No. Buddhism is a perfectly okay religion and Lord Buddha even said some nice things about the Merchant class. The problem for the Burmese was that their language was so saturated with Buddhism that Communist ideas, translated into Burmese, became ethical or soteriological rather than historicist or strategic. For example, when Thakin Soe and Than Tun (Aung San's brother in law) wrote the first book on Marxism, the term they used for the Marxist dialectic was 'anya-manya' which conveyed something like 'the system of phenomenal correlation' rather than anything involving evolution by means of sublation or synthesis.
Rapid advances in Burmese higher education, as well as dramatic changes in the World Order which projected young Leftists into positions of National leadership and Global standing, meant that Thakin Soe's conceptualization of Marxism soon ceased to be productive of creative thought.
Certainly, by the time of the military coup in 1962, the Junta's official ideology of anya manya Th'baw tra (System of Correlation between Man and his Environment (SCME) based on the work of a student of Thakin Soe, U Chit Hlaing) was considered neither Buddhist nor Marxist nor other than fuckwitted by most intellectuals.

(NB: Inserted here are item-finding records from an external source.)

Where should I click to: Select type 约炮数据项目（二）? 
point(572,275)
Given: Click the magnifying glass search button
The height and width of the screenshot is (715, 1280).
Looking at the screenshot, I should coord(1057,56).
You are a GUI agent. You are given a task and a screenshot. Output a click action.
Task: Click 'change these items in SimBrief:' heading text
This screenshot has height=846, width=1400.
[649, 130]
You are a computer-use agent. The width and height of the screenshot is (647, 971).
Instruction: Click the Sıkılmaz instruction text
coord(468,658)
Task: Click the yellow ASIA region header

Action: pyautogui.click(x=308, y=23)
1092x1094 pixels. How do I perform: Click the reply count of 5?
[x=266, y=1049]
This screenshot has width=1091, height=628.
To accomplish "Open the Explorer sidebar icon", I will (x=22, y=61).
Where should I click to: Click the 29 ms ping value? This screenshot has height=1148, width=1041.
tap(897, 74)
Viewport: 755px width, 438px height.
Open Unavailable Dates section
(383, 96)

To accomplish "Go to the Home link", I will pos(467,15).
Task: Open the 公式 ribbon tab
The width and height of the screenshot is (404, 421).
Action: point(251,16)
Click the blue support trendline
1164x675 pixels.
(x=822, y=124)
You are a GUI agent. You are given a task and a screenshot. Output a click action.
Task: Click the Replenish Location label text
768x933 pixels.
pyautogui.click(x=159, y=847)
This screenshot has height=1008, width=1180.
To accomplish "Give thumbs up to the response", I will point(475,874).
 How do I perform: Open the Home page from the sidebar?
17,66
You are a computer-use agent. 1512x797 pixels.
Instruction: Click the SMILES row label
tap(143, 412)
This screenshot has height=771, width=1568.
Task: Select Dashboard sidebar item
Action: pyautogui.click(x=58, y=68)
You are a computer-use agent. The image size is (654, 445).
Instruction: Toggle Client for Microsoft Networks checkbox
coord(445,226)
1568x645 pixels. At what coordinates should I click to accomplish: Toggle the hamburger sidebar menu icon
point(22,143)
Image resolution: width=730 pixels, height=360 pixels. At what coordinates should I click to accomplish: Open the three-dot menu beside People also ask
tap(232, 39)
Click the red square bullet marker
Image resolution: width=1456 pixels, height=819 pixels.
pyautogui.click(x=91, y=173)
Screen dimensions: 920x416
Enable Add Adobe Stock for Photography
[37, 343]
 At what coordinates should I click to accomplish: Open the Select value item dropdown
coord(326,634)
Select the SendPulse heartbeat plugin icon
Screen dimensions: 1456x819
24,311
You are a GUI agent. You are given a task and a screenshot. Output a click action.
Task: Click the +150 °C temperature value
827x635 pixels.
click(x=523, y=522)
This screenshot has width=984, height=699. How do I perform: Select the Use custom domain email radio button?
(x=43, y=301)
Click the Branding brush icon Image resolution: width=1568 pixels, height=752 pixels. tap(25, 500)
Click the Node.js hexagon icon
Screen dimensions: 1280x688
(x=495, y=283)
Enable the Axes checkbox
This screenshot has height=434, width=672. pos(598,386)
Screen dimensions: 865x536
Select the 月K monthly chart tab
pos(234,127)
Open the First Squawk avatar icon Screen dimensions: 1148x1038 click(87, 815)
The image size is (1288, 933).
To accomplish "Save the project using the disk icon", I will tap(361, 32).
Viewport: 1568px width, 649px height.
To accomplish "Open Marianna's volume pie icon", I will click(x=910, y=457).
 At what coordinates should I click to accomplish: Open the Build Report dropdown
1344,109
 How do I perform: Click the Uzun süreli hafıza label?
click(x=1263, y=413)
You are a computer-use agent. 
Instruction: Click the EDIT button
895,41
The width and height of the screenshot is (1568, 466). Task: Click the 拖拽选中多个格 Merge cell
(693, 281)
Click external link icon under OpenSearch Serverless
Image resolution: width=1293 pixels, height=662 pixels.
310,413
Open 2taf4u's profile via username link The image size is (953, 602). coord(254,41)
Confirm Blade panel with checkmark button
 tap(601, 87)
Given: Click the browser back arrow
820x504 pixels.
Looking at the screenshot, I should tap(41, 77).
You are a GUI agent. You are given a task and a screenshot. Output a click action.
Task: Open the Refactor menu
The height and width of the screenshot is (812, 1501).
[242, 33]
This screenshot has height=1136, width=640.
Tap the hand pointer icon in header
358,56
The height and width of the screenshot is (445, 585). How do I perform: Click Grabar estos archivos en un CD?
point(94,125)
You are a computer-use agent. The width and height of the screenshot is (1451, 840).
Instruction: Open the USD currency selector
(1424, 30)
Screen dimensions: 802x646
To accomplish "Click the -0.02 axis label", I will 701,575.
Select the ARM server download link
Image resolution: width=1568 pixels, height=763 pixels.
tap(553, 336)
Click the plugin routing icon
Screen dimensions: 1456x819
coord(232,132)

However, the Burmese Communists obsession with purity of doctrine- in particular their bizarre insistence that to gain power save by revolutionary means was illegitimate and represented the heresy of 'Browderism'- had by no means disappeared in the 20 years following Aung San's assassination. Rather it had gained in virulence and led to violent purges of Party loyalists- including, the Bengali, Ghosal who had himself denounced Browder many years previously.
It is tempting to speculate that Burmese Buddhism lays greater stress on 'proper means' and this somehow forecloses 'multiple realizability' in a manner which explains the bloody and apparently quite pointless internecine problems of the Burmese Left. The truth is less interesting and probably has to do with getting hold of guns and canon fodder.